Task: Output nothing but the lines from the first line of the entries to the line with "Task: Move cursor right with arrow key", inclusive, exactly as they read.

Saved data entries:
● ● ● ●

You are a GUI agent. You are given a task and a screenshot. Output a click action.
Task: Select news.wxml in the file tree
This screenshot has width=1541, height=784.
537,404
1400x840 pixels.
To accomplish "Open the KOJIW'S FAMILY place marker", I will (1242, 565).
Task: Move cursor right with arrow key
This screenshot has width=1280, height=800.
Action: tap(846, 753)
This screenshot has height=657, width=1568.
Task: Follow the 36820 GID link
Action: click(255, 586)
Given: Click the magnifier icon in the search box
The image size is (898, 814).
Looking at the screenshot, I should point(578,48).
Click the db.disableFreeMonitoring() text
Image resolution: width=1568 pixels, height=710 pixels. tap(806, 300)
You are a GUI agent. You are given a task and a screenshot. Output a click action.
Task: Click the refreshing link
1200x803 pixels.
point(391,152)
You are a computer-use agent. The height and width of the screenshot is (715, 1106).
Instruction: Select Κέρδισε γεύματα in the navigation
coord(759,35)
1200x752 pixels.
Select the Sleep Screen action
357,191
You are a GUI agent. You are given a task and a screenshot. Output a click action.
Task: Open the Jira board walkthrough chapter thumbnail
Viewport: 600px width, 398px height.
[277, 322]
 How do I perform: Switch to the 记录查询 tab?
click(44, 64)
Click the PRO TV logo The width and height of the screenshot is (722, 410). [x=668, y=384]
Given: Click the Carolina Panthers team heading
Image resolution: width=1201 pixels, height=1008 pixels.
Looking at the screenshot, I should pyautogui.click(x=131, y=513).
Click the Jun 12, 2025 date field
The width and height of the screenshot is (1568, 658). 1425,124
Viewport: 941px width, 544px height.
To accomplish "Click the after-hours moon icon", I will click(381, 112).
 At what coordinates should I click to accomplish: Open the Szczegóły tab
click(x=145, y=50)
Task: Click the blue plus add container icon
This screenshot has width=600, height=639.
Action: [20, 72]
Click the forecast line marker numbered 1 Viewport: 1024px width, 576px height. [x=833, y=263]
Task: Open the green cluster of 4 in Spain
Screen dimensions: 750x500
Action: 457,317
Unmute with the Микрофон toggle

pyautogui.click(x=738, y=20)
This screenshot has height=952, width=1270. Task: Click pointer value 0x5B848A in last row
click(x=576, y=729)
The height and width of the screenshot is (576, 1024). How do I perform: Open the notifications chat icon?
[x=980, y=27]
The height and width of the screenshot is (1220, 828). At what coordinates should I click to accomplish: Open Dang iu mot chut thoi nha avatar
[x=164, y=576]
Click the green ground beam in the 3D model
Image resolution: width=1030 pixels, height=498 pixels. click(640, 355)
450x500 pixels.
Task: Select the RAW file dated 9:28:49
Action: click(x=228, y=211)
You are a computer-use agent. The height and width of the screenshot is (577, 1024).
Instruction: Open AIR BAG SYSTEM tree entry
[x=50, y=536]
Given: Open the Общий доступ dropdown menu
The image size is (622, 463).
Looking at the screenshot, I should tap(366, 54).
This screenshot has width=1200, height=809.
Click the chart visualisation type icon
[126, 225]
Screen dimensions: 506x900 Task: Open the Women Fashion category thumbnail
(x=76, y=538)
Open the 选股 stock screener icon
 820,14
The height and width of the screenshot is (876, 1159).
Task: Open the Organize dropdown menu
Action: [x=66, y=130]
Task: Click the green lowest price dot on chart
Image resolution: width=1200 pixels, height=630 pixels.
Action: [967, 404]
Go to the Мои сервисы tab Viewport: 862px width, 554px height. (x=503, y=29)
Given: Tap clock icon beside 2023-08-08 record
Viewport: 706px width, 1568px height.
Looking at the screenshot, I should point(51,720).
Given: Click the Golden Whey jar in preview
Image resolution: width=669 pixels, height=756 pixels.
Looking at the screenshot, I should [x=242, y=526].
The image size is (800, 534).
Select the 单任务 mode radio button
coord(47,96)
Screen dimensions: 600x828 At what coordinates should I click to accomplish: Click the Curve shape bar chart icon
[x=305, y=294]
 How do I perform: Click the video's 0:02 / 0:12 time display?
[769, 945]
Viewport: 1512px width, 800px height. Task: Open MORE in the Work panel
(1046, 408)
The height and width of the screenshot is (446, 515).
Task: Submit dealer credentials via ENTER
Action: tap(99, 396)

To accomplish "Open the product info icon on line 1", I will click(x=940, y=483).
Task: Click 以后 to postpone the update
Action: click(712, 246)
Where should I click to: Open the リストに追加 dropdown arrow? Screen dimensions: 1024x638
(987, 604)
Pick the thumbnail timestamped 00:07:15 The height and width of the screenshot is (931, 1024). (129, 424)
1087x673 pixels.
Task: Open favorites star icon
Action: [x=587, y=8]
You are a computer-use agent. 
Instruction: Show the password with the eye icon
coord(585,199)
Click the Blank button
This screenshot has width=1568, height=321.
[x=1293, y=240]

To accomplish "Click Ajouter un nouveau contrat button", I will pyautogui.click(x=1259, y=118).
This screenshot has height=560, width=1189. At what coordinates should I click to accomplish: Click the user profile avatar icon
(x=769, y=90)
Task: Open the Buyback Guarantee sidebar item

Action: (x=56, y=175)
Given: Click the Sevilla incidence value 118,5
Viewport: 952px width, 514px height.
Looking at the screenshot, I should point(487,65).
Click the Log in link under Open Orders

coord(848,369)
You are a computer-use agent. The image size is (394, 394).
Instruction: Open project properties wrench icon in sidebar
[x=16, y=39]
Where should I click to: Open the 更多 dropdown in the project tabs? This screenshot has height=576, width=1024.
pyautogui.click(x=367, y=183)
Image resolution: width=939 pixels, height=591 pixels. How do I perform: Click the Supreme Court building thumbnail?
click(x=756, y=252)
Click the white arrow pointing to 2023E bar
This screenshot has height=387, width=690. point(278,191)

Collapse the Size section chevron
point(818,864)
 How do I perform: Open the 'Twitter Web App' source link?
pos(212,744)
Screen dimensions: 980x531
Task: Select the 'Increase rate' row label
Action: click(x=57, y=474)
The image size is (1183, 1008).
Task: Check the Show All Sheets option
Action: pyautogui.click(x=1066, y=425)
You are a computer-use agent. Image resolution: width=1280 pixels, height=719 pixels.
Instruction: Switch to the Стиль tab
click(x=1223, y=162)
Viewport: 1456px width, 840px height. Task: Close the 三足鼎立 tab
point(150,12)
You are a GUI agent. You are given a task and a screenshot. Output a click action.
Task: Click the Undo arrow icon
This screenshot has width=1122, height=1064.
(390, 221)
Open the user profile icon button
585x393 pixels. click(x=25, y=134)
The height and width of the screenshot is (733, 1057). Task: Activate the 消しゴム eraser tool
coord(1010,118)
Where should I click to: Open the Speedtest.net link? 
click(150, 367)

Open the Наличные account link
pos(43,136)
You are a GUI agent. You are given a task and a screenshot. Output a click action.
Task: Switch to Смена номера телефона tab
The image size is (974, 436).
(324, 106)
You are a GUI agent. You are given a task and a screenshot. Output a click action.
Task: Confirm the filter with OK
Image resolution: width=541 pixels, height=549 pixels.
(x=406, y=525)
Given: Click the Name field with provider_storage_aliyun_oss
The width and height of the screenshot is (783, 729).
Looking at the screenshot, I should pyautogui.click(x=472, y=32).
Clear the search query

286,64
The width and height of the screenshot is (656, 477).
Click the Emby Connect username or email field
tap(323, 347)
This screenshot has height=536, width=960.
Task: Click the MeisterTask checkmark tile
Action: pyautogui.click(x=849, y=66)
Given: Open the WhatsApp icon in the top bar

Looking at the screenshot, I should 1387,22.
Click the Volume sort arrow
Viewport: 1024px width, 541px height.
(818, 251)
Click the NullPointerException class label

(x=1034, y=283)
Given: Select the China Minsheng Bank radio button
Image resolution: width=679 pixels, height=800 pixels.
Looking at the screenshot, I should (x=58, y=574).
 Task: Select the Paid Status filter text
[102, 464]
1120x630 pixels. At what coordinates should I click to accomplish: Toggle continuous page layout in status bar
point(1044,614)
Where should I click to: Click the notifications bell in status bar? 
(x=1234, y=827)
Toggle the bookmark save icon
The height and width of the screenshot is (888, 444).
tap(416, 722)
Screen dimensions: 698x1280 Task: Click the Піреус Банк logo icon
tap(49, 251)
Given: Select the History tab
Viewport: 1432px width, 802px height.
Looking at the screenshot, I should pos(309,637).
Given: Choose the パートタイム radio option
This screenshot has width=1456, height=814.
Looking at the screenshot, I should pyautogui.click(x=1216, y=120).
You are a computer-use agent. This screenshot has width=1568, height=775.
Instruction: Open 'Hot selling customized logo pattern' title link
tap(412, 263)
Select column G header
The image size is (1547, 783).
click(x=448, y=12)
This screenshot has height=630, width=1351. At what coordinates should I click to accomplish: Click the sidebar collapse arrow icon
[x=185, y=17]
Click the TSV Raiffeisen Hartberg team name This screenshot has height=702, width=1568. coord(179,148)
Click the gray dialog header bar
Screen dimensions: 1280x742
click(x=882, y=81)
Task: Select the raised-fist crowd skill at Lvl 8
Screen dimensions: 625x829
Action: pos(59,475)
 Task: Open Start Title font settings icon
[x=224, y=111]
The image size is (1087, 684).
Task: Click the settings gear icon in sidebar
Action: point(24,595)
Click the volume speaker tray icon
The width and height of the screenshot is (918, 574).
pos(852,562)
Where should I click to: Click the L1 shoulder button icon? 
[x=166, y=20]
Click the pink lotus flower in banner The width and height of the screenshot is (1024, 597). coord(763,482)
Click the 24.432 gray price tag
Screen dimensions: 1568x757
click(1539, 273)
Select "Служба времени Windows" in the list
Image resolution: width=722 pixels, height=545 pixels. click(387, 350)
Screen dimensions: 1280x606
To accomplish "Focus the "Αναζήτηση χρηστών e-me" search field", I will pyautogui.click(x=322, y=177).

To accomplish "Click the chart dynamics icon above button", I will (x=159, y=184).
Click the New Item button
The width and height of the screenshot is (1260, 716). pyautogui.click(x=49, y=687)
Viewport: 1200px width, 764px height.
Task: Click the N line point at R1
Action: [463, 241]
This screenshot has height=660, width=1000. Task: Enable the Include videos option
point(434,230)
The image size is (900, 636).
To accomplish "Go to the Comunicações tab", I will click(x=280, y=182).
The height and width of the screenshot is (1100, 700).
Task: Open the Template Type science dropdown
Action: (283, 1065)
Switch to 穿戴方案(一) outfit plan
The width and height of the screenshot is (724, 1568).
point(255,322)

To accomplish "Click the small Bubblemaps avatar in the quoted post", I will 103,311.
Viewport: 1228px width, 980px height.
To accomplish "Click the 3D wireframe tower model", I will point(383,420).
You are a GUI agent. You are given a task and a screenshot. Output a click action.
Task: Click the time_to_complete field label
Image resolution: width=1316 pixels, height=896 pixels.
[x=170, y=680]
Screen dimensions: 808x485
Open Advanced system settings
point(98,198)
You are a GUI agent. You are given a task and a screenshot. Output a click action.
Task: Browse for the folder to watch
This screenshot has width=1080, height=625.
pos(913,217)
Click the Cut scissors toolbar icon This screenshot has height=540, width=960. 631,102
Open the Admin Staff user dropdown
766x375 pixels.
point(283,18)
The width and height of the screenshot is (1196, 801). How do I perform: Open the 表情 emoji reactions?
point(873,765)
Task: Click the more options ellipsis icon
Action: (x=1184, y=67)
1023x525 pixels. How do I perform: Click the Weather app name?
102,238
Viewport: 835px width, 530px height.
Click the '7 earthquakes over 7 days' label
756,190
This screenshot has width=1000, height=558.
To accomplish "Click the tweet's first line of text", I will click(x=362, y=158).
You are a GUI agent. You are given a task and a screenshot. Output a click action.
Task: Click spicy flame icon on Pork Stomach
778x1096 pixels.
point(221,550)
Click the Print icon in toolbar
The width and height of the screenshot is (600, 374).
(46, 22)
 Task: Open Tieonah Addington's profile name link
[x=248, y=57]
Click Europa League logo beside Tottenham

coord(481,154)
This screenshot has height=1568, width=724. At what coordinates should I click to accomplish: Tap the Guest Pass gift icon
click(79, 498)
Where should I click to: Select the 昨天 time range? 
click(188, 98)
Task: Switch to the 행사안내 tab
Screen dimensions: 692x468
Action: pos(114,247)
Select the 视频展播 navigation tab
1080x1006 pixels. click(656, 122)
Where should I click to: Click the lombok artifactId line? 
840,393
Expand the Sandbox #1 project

● ● ● ●

Answer box:
You are a GUI agent. You are given a task and a screenshot. Output a click action.
Task: Select news.wxml in the file tree
This screenshot has width=1541, height=784.
537,404
1400x840 pixels.
To accomplish "Open the KOJIW'S FAMILY place marker", I will (1242, 565).
Task: Move cursor right with arrow key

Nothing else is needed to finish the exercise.